Math 4740: Problem Set Guidelines

How to Write Good Mathematics

An essential part of mathematics is communication: expressing your mathematical ideas in such a way that others can understand and learn from them. In your problem sets, we expect solutions that are not only correct and complete but also clearly explained and well-written.

You do not have to write formal proofs (though you are certainly welcome to do so), but you do need to carefully justify your work. For instance:

You are welcome to use a computer or calculator to do computations where appropriate. This includes not only basic arithmetic but also algebra (simplifying nasty expressions or solving equations), calculus (computing limits, derivatives and integrals), and linear algebra (matrix computations). When you do so, you should briefly explain what tools you used and what you did. ("According to the HP-50G, this integral evaluates to 17." "Using Octave's eig command, the eigenvectors of this matrix are...")

Write your solution using complete sentences. Remember that you are writing for a human audience. Try reading your solution out loud; it should sound like something you would plausibly say to another (mathematically literate) person.

(Data block)
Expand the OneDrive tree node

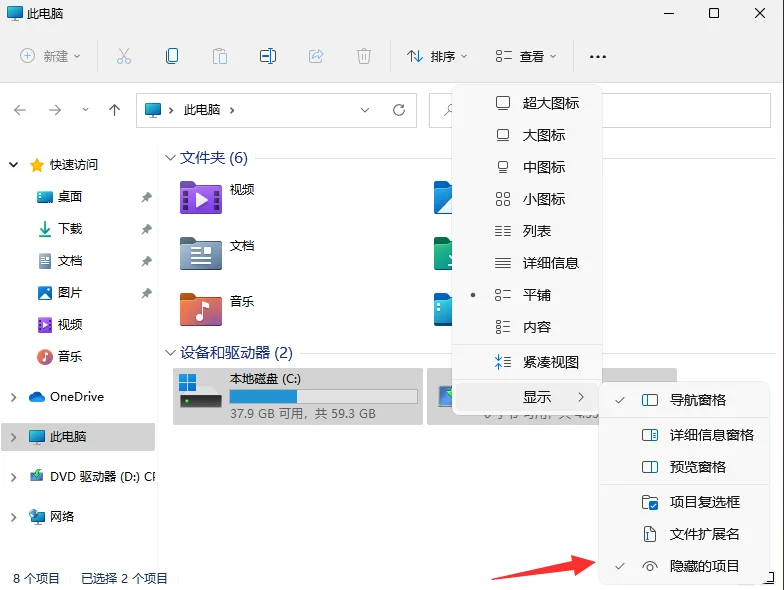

(Written problem 1) Duplicate the part of the problem set guidelines from "Write your solution" to "(mathematically literate) person.".
(Written problem 2)
Answer these questions using the problem set guidelines above the data:
(a) Besides being correct and complete, what must solutions be?
(b) Which Octave command is named in an example?
(c) When read out loud, what should a solution sound like?

(Worked solution 1)
Write your solution using complete sentences. Remember that you are writing for a human audience. Try reading your solution out loud; it should sound like something you would plausibly say to another (mathematically literate) person.

(Worked solution 2)
(a) Clearly explained and well-written.
(b) The eig command.
(c) Something you would plausibly say to another (mathematically literate) person.